### [PASSAGE]
****************

Dr. Abadie is also working on a project as part of the international TECHNÈS partnership, which focuses on the examination of techiniques and technologies in film history and how those have changed the medium over time. In particular, she is looking at how the imaginary of cinematographic techniques unfolded in specialized French magazines in the inter-war period between 1925 and 1932. Researchers from Université de Montréal, Université Rennes 2 and Université de Lausanne are also part of the project.

"This project is really about explaining the difference between the reality of techniques and what journalists and writers wrote about those techniques," she said. "There's a gap between the reality and the discourse, and I want to explore that gap."

That inter-war period is of particular interest to Dr. Abadie because it covers the time period when film was moving from silent to talkies. "At the beginning, cinema was not an art. It was an industry, it was a technique, it was science related," she said. "But in the '20s it really became an art, and it was defended as an art." At that point, the linkage of words to images as talkies emerged meant cinema was now linked to drama and literature, representing another major change in the medium, she said.

Studying that time period in cinemae also has relevance now, Dr. Abadie said, because the medium is once again in a time of transition as people increasingly watch films at home instead of in a theatre setting. "It's a special time for reflection on cinema," she said. "We are in the moment where things are changing."

****************

### [PROVIDED INFORMATION]
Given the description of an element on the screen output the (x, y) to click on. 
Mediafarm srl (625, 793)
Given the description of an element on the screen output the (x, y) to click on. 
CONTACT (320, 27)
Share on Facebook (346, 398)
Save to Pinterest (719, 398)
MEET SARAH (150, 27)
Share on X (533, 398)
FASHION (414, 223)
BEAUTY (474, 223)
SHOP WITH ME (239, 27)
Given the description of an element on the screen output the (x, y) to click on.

****************

### [TO BE DONE]
Transcribe the passage about Dr. Abadie's film history research in full, keeping every word, spelling, and punctuation mark unchanged.

### [THE RESPONSE]
Dr. Abadie is also working on a project as part of the international TECHNÈS partnership, which focuses on the examination of techiniques and technologies in film history and how those have changed the medium over time. In particular, she is looking at how the imaginary of cinematographic techniques unfolded in specialized French magazines in the inter-war period between 1925 and 1932. Researchers from Université de Montréal, Université Rennes 2 and Université de Lausanne are also part of the project.

"This project is really about explaining the difference between the reality of techniques and what journalists and writers wrote about those techniques," she said. "There's a gap between the reality and the discourse, and I want to explore that gap."

That inter-war period is of particular interest to Dr. Abadie because it covers the time period when film was moving from silent to talkies. "At the beginning, cinema was not an art. It was an industry, it was a technique, it was science related," she said. "But in the '20s it really became an art, and it was defended as an art." At that point, the linkage of words to images as talkies emerged meant cinema was now linked to drama and literature, representing another major change in the medium, she said.

Studying that time period in cinemae also has relevance now, Dr. Abadie said, because the medium is once again in a time of transition as people increasingly watch films at home instead of in a theatre setting. "It's a special time for reflection on cinema," she said. "We are in the moment where things are changing."